What are you trying to point out here ? Is there any question you can ask today that is not dependent on some existing knowledge that an AI would have seen ?
The point I'm trying to make is that all LLM output is based on likelihood of one word coming after the next word based on the prompt. That is literally all it's doing.
It's not "thinking." It's not "solving." It's simply stringing words together in a way that appears most likely.
ChatGPT cannot do math. It can only string together words and numbers in a way that can convince an outsider that it can do math.
It's a parlor trick, like Clever Hans [1]. A very impressive parlor trick that is very convincing to people who are not familiar with what it's doing, but a parlor trick nontheless.
This is like saying chess engines don't actually "play" chess, even though they trounce grandmasters. It's a meaningless distinction, about words (think, reason, ..) that have no firm definitions.
This exactly. The proof is in the pudding. If AI pudding is as good as (or better than) human pudding, and you continue to complain about it anyway... You're just being biased and unreasonable.
And by the way, I don't think it's surprising that so many people are being unreasonable on this issue, there is a lot at stake and it's implications are transformative.
> ChatGPT cannot do math. It can only string together words and numbers in a way that can convince an outsider that it can do math
What am I as a human doing when I "Do math" ?
1.I am looking at the problem at hand, identifying what I have and what I need to get
2.I am then doing a prediction using my pretrained neural net to find possible courses of action to go in a direction that "feels" right
3.I am using my pretrained neural net to find pairs of values that I can substitute with each other (Think multiplication tables, standard results, etc...)
4.Repeat till I arrive at the answer or give up.
As a simple example, when I try to find 600×74+42 I remember the steps for multiplication. I recall the associated pairs of numbers from my tables and complete the multiplication step by step. I then recall the associated pairs of numbers for addition of single digits and add from left to right.
We need to remember that just because we are fast at doing this and are able to do it subconsciously it doesn't mean that we can natively do math, we just do association of information using the neural networks we have trained.
So you don't think 50T parameter
neural networks can encode the logic for adding two n-bit integers for reasonably sized integers? That would be pretty sad.
Third things can exist. In other words, you’re implying a false dichotomy between “human computation” and “computer computation” and implying that LLMs must be one or the other. A pithy gotcha comment, no doubt.
Edit: the implication comes from demanding that the OP’s definition must be rigorous enough to cover all models of “computation”, and by failing to do so, it means that LLMs must be more like humans than computers.

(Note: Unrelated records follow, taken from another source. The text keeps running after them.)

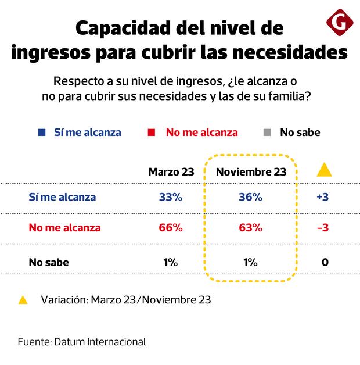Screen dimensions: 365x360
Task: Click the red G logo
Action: [x=340, y=24]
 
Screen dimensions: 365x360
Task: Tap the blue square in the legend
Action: [x=42, y=133]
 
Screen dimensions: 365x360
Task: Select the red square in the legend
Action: [x=152, y=133]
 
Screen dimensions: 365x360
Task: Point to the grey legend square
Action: [x=267, y=133]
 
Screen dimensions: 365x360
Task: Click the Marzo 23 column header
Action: [x=171, y=172]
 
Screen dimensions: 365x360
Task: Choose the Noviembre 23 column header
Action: [x=251, y=172]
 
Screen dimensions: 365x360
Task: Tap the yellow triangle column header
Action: [x=324, y=170]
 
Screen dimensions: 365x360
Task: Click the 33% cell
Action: [x=171, y=197]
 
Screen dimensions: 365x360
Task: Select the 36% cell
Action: [x=250, y=197]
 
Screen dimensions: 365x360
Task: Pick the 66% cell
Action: [x=171, y=227]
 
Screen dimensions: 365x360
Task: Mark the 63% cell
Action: [x=250, y=227]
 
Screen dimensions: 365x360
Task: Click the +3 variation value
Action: [x=323, y=197]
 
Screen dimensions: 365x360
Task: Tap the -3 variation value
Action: [x=323, y=227]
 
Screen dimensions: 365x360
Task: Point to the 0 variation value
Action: [x=325, y=262]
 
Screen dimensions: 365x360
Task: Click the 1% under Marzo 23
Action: [x=171, y=262]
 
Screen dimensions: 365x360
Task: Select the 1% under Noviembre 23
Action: [x=250, y=262]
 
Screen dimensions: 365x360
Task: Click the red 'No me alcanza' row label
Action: [x=64, y=227]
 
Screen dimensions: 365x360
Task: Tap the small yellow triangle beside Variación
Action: [x=23, y=300]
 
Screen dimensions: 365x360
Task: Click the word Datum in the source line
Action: [x=70, y=342]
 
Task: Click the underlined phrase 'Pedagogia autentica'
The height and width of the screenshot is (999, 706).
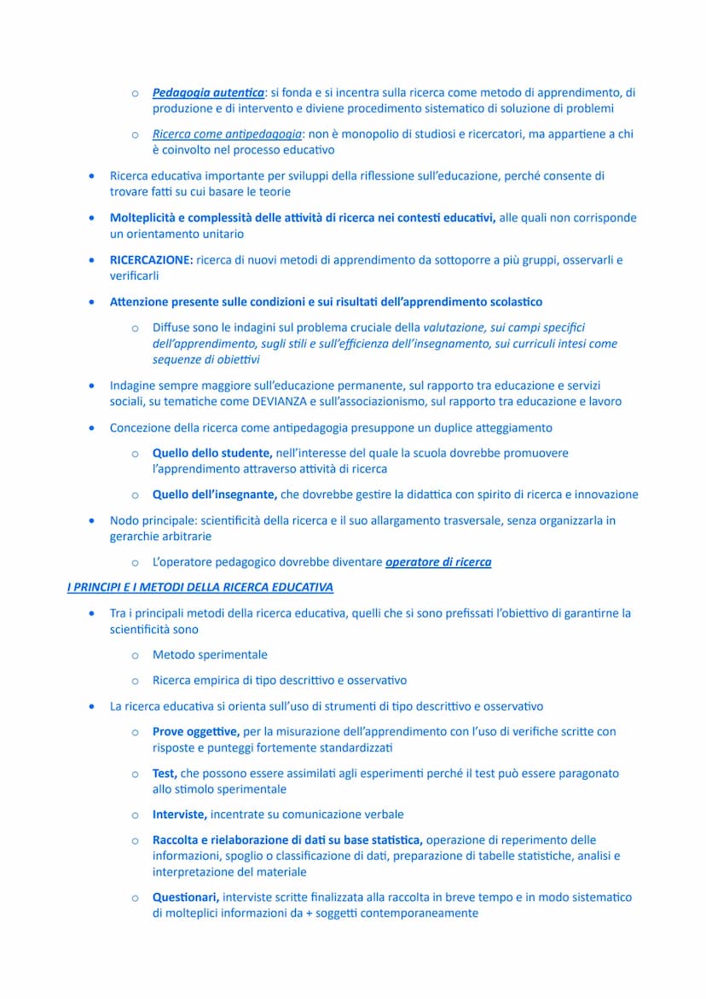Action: click(208, 92)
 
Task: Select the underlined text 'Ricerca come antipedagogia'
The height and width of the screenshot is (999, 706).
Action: click(227, 134)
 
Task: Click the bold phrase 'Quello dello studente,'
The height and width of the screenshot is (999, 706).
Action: click(212, 453)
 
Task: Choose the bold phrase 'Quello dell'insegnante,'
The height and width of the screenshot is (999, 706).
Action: click(215, 495)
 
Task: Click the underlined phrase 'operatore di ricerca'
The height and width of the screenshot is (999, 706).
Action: click(438, 562)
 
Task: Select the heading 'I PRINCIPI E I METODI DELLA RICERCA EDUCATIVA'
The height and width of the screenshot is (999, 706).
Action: click(200, 587)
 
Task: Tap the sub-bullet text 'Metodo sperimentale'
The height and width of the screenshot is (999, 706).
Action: click(210, 655)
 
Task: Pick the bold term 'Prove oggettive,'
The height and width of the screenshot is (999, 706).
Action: click(196, 731)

After dismissing it for a long time, I have come around to the philosophical zombie argument. I do not believe that LLMs are conscious, but I also no longer believe that consciousness is a prerequisite for intelligence. I think at this point it is hard to deny that LLMs do not possess some form of intelligence (although not necessarily human-like). I think P-zombies is a fitting description.
I don't think P-zombies can exist. There must be some perceptible difference between an intelligence w/ consciousness and one without. The only way there wouldn't be a difference is if we are mistaken about the consciousness (either both have it or neither do).
> There must be some perceptible difference between an intelligence w/ consciousness and one without
I think there are differences, and I think we can make good guesses, but I'm not sure we can reliably classify a P-zombie from a normal human from their behaviour with 100% accuracy..
> All of its output is based on those things it has seen.
Virtually all output from people is based in things the person has experienced.
People aren't designed to objectively track each and every event or observation they come across. Thus it's harder to verify. But we only output what has been inputted to us before.